Há indícios de que agências de publicidade eram usadas para lavar dinheiro do caixa 2 de partidos e pagar o mensalão?

Esse aspecto poderá começar a ser esclarecido a partir do inquérito sobre Valério. A partir daí, a gente já vai ter uma idéia. Primeiro, se existia aquele dinheiro, se existia atuação irregular dele. Não temos como partir para uma apuração geral. Você pode cometer injustiça. Vamos pegar quem? Qual é a agência que estaria cometendo irregularidade? Temos um caso concreto: é Valério. A partir daí, se nós notarmos que há esse envolvimento dos recursos dele com algum tipo de irregularidade, será motivo para investigar a questão do suprimento de dinheiro para o caixa 2 de partidos da base aliada, via agências de publicidade. A gente tem de partir passo a passo. Não podemos sair numa loucura buscando situações hipotéticas. Os órgãos de fiscalização e controle deverão fazer o mesmo que foi feito nos casos Correios e IRB: um pente-fino nos contratos de publicidade. Se verificarem irregularidade, vão mandar para a PF investigar. Em se tratando de licitações, os órgãos de fiscalização é que mandam para a PF todas as notícias que têm saído. Por exemplo: foi divulgado que o Coaf (Conselho de Controle de Atividades Financeiras) detectou uma movimentação acima do normal. Isso motivou que o delegado buscasse lá essa informação. Não queremos nos omitir de nada, mas não podemos agir com insensatez.

Vai haver devassa nos contratos de publicidade do governo ?
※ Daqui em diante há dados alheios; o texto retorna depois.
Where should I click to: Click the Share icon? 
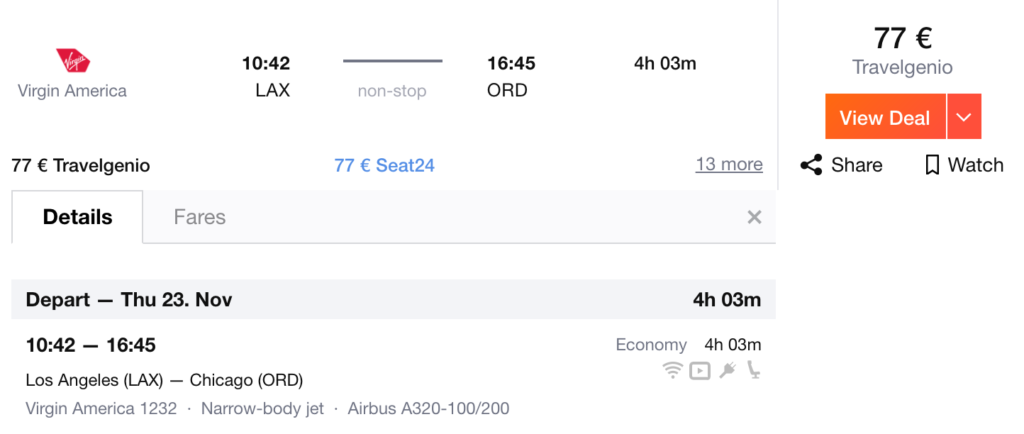pyautogui.click(x=811, y=165)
Não haverá devassa em nenhum tipo de contrato, seja na área de publicidade ou de outros gastos. A administração pública tem sua relação negocial e não estamos apurando indiscriminadamente. A própria CPI tem um foco determinado. Temos de seguir as regras do estado democrático de direito. É fundamental até para termos credibilidade. Senão, do mesmo modo que podem dizer que estamos agindo a favor do governo, alguém do governo pode dizer que estamos agindo a serviço dos tucanos. Temos a preocupação de agir com isenção.